Unilever’s vision (UK): “To make sustainable living commonplace.” Competitor P&G’s purpose (USA) is to improve lives too in its more old-school, industrial lexicon: To “provide branded products and services of superior quality and value that improve the lives of the world’s consumers.”
Samsung’s philosophy (South Korea): “To devote our talent and technology to creating superior products and services that contribute to a better global society.”
Tata Group’s mission (India): “To improve the quality of life of the communities we serve globally through long-term stakeholder value creation based on Leadership with Trust.”
LafargeHolcim’s mission (Switzerland): “To provide what really matters to our customers and end-users.”
Lend Lease’s mission (Australia): To “create and deliver innovative and sustainable property and infrastructure solutions for future generations.”
Walmart’s mission (USA): “To save people money so they can live better.”
Alibaba’s mission (China): “To make it easy to do business anywhere.”
Fujitsu Group’s vision (Japan): “To contribute to the creation of a networked society that is rewarding and secure, bringing about a prosperous future that fulfills the dreams of people throughout the world.”
Takeda Pharmaceutical’s mission (Japan): “To strive towards better health and a brighter future for people worldwide through leading innovation in medicine.”
L’Oréal’s mission (France): “Cosmetic innovation for all.”
Telstra’s purpose (Australia): “To create a brilliant connected future for everyone.”
Grupo Santander’s purpose (Spain): “Helping people and businesses prosper.”
Vale’s vision (Brazil): “To transform natural resources into prosperity and sustainable development.” Its mission: “To be the number one global natural resources company in creating long term value, through excellence and passion for people and the planet.”
Lukoil’s mission (Russia): “To make the energy of natural resources serve the interests of mankind, to efficiently and responsibly develop the unique hydrocarbon fields entrusted to us by providing Company growth, the wellbeing of its employees and community at large.”
Safaricom’s mission (Kenya): “Transforming the lives of our customers, communities and colleagues.”
Itaú Unibanco’s vision (Brazil): “Be the leading bank in sustainable performance and customer satisfaction.”
The list of awesome, noble, transformative corporate purposes continues beyond these companies. Through them, companies acknowledge and undertake to rise to our new and no less awesome, noble, and transformative expectations of them. All will fail to live up to their purposes at times, like Samsung does as I write. Nonetheless, they bravely move forward with purpose. This is business leadership.

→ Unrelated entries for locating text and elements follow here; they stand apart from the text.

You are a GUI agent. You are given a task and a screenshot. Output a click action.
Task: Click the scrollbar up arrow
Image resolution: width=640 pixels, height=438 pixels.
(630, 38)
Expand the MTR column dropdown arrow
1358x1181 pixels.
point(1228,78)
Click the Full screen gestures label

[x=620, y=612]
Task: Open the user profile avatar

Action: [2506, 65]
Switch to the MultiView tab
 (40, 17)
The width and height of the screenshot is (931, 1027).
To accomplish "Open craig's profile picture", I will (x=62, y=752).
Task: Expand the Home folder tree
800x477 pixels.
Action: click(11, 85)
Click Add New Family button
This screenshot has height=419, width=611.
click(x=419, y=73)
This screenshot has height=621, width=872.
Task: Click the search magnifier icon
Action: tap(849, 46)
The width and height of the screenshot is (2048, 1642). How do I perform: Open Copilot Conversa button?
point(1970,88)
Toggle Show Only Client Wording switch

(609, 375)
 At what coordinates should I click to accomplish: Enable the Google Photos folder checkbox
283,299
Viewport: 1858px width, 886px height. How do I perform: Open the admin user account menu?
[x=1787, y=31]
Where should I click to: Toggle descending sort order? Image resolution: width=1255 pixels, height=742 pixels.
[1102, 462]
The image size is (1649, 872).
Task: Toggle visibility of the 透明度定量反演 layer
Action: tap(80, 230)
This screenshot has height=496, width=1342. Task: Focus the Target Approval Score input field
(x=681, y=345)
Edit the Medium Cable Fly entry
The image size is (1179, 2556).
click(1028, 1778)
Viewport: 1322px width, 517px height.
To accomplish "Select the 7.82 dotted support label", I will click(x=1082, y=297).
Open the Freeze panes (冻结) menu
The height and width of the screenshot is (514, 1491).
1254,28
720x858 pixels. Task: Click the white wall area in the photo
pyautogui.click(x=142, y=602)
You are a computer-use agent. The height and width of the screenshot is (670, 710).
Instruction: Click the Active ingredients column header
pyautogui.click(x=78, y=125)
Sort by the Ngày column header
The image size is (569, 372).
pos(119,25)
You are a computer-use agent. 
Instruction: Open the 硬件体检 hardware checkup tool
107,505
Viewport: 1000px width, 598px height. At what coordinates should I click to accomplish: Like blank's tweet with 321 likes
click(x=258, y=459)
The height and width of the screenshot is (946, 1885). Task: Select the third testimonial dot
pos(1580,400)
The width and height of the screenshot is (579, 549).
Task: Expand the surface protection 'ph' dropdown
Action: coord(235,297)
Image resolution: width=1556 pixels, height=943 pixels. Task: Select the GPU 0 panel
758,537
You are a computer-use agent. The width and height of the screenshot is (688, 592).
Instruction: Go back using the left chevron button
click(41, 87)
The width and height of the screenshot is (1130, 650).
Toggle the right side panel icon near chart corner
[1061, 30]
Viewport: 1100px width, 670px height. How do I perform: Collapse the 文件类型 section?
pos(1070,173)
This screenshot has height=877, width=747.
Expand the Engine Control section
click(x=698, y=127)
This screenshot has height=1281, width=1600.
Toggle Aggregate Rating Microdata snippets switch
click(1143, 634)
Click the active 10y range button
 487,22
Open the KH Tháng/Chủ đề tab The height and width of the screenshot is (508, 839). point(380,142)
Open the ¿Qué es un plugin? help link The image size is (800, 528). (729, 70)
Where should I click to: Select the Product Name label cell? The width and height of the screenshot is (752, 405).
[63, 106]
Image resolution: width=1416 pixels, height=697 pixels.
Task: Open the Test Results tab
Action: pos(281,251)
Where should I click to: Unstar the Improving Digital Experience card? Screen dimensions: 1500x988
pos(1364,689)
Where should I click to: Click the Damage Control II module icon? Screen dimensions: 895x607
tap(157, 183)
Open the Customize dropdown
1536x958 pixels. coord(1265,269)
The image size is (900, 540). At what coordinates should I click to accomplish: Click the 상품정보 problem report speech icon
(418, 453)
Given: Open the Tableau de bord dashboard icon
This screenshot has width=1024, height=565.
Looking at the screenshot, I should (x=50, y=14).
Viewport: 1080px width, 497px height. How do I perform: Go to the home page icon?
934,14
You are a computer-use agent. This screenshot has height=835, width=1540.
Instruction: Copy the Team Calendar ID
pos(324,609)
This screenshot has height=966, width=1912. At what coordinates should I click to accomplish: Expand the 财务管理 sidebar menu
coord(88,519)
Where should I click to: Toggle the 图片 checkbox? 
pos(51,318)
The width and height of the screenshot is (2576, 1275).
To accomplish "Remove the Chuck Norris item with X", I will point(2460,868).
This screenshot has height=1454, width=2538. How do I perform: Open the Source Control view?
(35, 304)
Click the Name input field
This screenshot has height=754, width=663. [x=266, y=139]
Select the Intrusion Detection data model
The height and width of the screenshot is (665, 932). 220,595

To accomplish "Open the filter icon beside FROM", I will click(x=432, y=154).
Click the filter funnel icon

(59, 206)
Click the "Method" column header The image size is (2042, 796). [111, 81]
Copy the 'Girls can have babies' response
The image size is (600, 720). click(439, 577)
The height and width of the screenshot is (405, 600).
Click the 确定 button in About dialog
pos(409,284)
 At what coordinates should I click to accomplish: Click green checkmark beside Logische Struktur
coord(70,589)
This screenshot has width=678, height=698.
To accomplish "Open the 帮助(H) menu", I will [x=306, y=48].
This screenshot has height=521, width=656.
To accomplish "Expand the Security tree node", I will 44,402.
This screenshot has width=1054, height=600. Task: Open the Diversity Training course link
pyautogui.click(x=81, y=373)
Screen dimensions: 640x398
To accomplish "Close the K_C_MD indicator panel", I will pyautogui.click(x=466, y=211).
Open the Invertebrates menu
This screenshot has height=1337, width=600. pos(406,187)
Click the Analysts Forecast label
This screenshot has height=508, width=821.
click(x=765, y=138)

Such leadership likely has to do with the coming-of-age of millennials, who are finally a majority of the workforce; I hear business leaders like these mention them daily. In numerous surveys, millennials indicated that corporate purpose matters to them when taking employment, investment, protest, and purchasing decisions. CEOs surveyed by CECP revealed that the top benefit their companies get out of societal investment is employee engagement.
Notably, corporate purposes have held up well vis-à-vis the investor scrutiny, activism, and demands of transparency, governance, and (short-term) financial returns that all the publicly traded companies above face. If they have done it, other companies will shift too. Undeniably, if we are to prosper on earth together in peace, humans must live sustainably. Today’s and tomorrow’s most valued and valuable companies are those that help us toward that collective purpose. Societal value is now business as usual.